My Department, through its Intreo Employment Service and together with its contracted Intreo Partners, work to help jobseekers prepare for and secure employment, including the long-term unemployed. This is achieved through one-on-one case officer supports, developing and funding employment and training programmes, providing recruitment services such as JobsIeland.ie, offering recruitment subsidies targeted at people at most disadvantage and by working closely with our colleagues in the further education and training sector to secure relevant upskilling and reskilling opportunities that align with labour market needs.

Pathways to Work (2021-2025) is the government's employment services and activation framework. The strategy commits to supporting the long term unemployed and those most distant from the labour market as they find their footing in the labour market. The strategy provides a coherent response across five strands of action with 83 specific commitments. Key measures that are being delivered under the strategy to support the long term unemployed include:

- Working with jobseekers through increasing case officer capacity. In this regard we have appointed an additional 100 job coaches in the Department since the launch of Pathways to Work, and have engaged in a process to procure external case officer capacity, supplementing the capacity of Intreo.

- Updating the statistical profiling model used by Intreo Employment Services to identify and prioritise employment supports for those most at risk of becoming long-term unemployed.

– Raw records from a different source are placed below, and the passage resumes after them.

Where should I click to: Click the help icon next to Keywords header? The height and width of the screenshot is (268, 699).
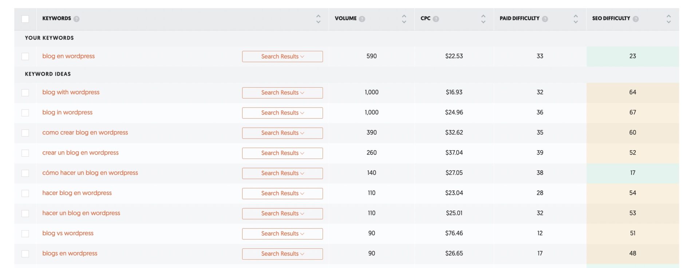76,19

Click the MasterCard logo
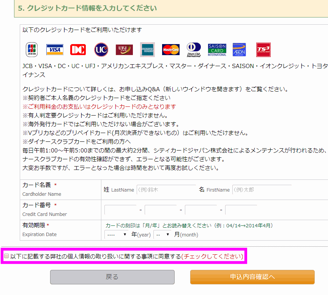(x=170, y=50)
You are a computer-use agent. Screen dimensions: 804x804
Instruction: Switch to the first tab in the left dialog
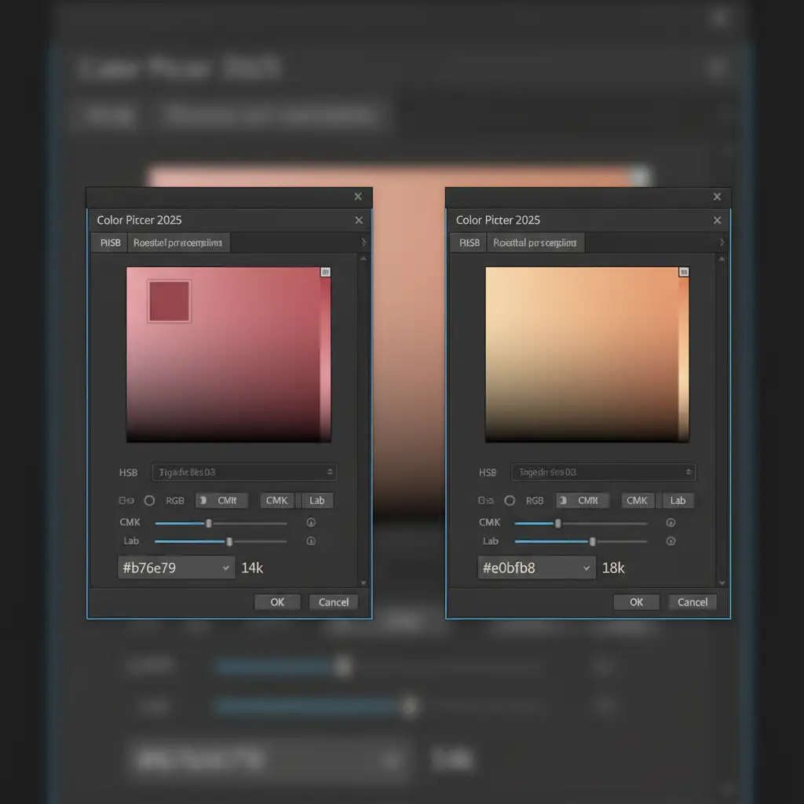(x=110, y=243)

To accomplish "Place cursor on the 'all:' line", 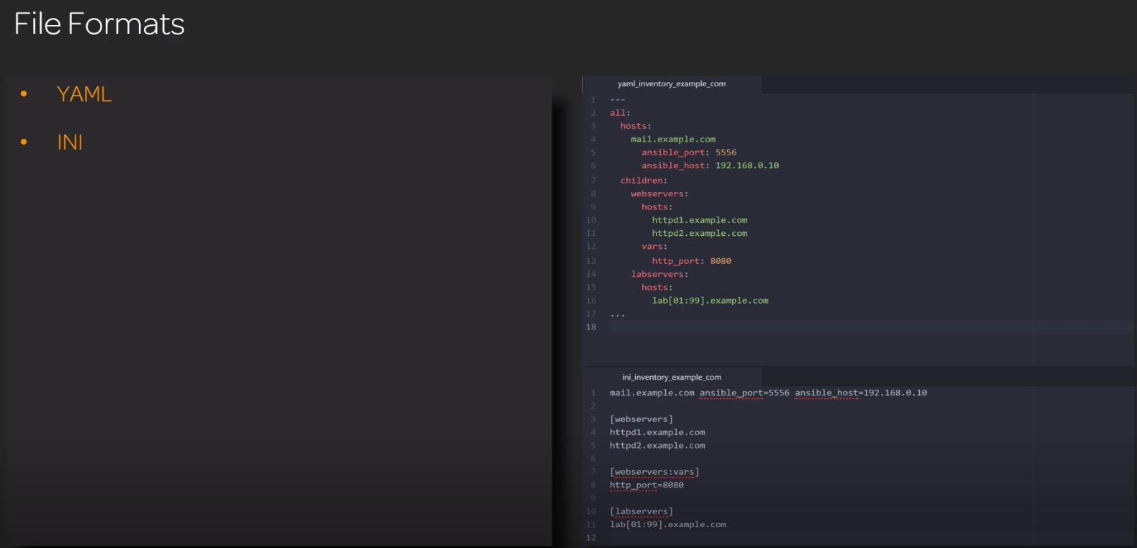I will coord(620,113).
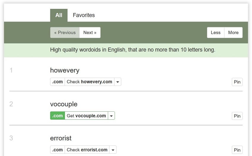Pin the errorist wordoid
Image resolution: width=252 pixels, height=156 pixels.
(x=237, y=150)
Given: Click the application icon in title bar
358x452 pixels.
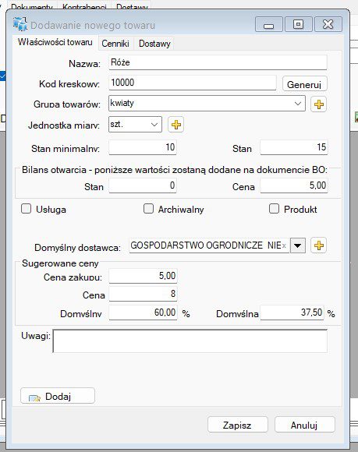Looking at the screenshot, I should click(20, 24).
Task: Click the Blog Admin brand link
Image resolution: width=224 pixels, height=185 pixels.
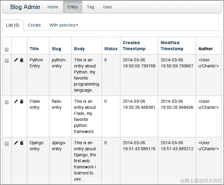Action: point(25,7)
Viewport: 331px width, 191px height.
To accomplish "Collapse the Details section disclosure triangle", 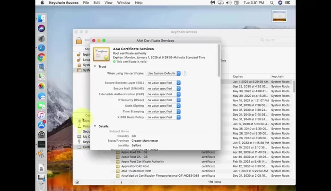I will pos(95,126).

- Implementing an intensive model of engagement with young people profiled as being at risk of long-term unemployment. The frequency of engagement with a case officer has increased from once a month to once a fortnight, to provide enhanced support to this priority cohort.

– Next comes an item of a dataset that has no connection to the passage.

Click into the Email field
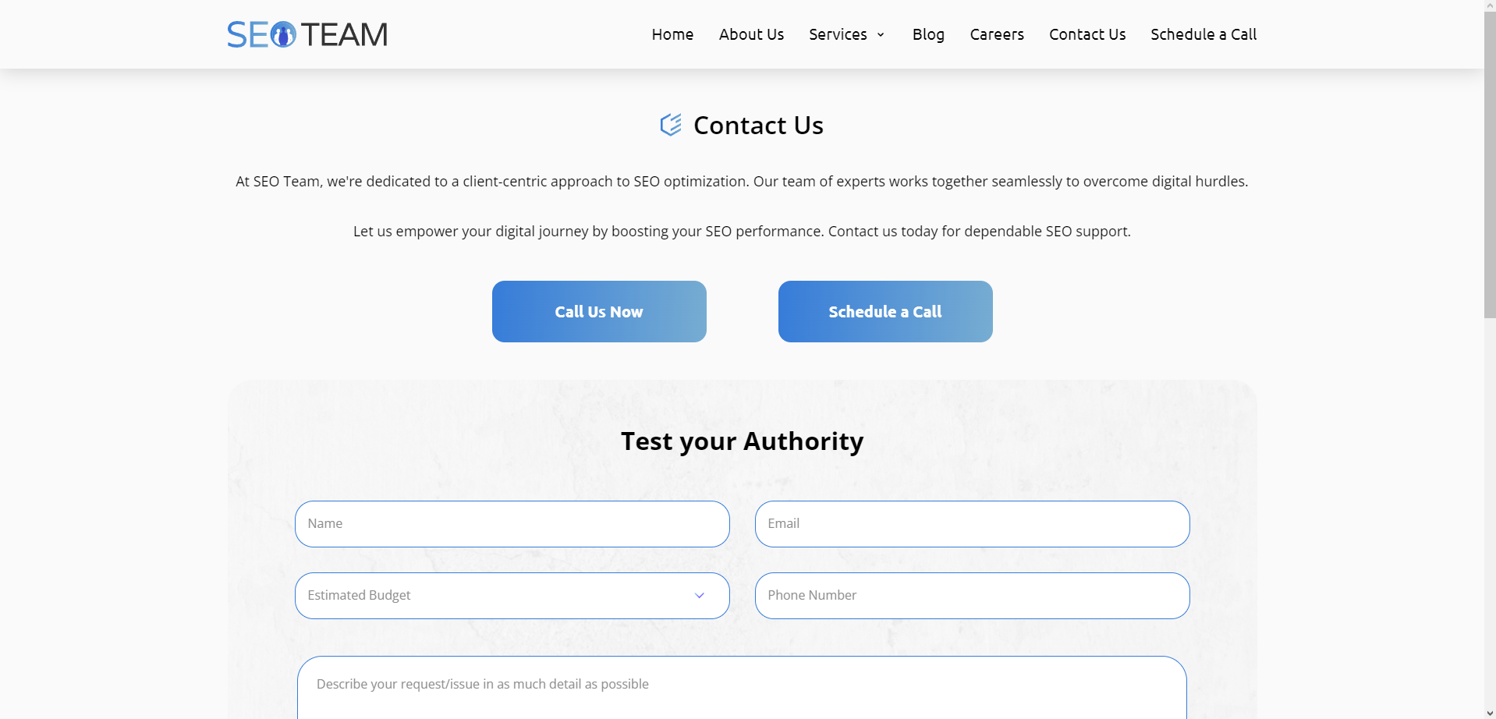 tap(972, 524)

- Working with employers, both directly one-on-one and through hosting job fairs in Ireland and with the European Public Employment Services to connect jobseekers with employers in sectors experiencing shortages, such as the health and construction sectors.

- Providing direct work experience and on the job training to jobseekers who participate in the Work Placement Experience Programme.

To ensure that the policy objectives of Pathways remain relevant in the current labour market context, the Labour Market Advisory Council undertook a formal mid-term review of the strategy. The mid-term review, which was informed a public consultation process and engagement with key stakeholders, is now complete and I am carefully considering the Council’s recommendations. Subject to Government approval, I expect to publish the mid-term review and an updated strategy in the coming months.